Our value is focused on:
Global execution ability
Innovation around the use of insurance for non-traditional risk, such as successor liability or fraudulent transfer
Ability to couple other insurance solutions such as environmental coverage to a traditional R&W policy to deliver a more comprehensive solution for our clients.
Representations And Warranties (R&W) Insurance
R&W insurance is designed to protect against breaches of representations in a stock or asset purchase agreement (SPA). All U.S. business sectors are generally insurable.
For a seller, the policy covers damages resulting from a breach, plus defense costs. The policy gives the seller financial certainty by backstopping the seller’s indemnity obligation or escrow, thereby preserving the seller’s sale proceeds against such claims or clawbacks.
For a buyer, the policy also responds to damages arising from breaches of representations in the SPA, as well as defense costs in relation to third-party claims. The policy is often used by buyers where the seller’s cap or the survival period is insufficient for buyer requirements. The policy also allows buyers to make a more attractive offer by minimizing or eliminating seller indemnity or escrow requirements.
A one-time premium is usually in the range of 2% to 4% of limits purchased, subject to the complexity of the deal.
Tax Liability Insurance
Tax insurance is used to ring-fence potential liabilities arising from specific, identified tax issues, in the event of a challenge by tax authorities. Insurers generally consider situations where a legal or accounting opinion supports the structuring of a transaction. Buyers are typically concerned about the possibility of a challenge by the tax authorities and the impact of any loss on the deal metrics.
Tax liability insurance premiums are in the range of 3% to 8% of the limit purchased for straightforward issues, but may be more for highly structured deals.
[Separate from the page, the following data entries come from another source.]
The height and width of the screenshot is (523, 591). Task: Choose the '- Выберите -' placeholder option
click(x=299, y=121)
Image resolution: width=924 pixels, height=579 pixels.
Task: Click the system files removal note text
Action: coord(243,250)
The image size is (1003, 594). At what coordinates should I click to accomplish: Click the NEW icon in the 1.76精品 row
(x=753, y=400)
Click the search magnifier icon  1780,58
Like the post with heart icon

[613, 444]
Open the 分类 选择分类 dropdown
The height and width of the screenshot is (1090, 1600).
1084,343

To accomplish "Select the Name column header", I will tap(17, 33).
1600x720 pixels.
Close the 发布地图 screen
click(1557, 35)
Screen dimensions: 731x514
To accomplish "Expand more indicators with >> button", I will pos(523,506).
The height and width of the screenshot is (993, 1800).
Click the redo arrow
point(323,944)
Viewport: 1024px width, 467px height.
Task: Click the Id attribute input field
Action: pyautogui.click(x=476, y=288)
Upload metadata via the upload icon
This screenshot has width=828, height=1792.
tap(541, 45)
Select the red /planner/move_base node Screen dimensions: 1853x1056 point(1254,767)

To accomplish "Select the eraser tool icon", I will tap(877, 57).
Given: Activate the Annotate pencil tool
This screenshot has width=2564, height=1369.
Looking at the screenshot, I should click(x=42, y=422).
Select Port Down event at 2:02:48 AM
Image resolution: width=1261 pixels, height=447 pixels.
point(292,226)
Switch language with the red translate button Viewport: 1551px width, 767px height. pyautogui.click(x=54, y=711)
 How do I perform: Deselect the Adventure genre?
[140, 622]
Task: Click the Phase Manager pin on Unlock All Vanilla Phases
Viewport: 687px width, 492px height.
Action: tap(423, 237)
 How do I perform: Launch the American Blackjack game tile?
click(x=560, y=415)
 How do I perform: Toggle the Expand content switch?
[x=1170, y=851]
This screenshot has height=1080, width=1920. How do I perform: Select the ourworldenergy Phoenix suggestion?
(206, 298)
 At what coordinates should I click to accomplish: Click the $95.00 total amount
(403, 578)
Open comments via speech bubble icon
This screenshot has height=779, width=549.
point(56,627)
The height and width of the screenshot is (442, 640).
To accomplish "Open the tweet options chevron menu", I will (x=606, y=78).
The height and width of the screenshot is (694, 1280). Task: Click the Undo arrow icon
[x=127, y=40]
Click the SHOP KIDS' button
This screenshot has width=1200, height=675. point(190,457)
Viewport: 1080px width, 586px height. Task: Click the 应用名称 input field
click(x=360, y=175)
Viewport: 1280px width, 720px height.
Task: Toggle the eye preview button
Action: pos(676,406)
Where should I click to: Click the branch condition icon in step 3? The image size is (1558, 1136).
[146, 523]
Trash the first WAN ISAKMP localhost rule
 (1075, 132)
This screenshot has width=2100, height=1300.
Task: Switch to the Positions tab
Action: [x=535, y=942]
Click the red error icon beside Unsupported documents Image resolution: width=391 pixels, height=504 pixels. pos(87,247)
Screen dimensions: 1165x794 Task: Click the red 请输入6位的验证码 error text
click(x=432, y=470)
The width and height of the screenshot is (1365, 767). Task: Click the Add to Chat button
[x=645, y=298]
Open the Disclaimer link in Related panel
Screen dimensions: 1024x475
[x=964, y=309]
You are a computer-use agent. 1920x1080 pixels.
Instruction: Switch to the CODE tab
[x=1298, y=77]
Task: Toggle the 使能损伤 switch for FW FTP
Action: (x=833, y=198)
The pricing will be governed by the likelihood of a successful challenge to the underlying tax issue or position.
Contingent Liability And Litigation Insurance
Similar to tax liability insurance, insurance for contingent liabilities and litigation can transfer to insurers known risks that create purchase price obstacles, or cap litigation exposures at the target company which otherwise could derail deal economics or completion.
Typical classes of such risks that have been insured include securities claims, product liability, employment claims, IP disputes, environmental liabilities, and contractual disputes, but other issues are also insurable.
It is difficult to generalize pricing for these products as each scenario is very different, but premium rates would typically start at 5% of the limit purchased, but may be higher depending on the context of the risk.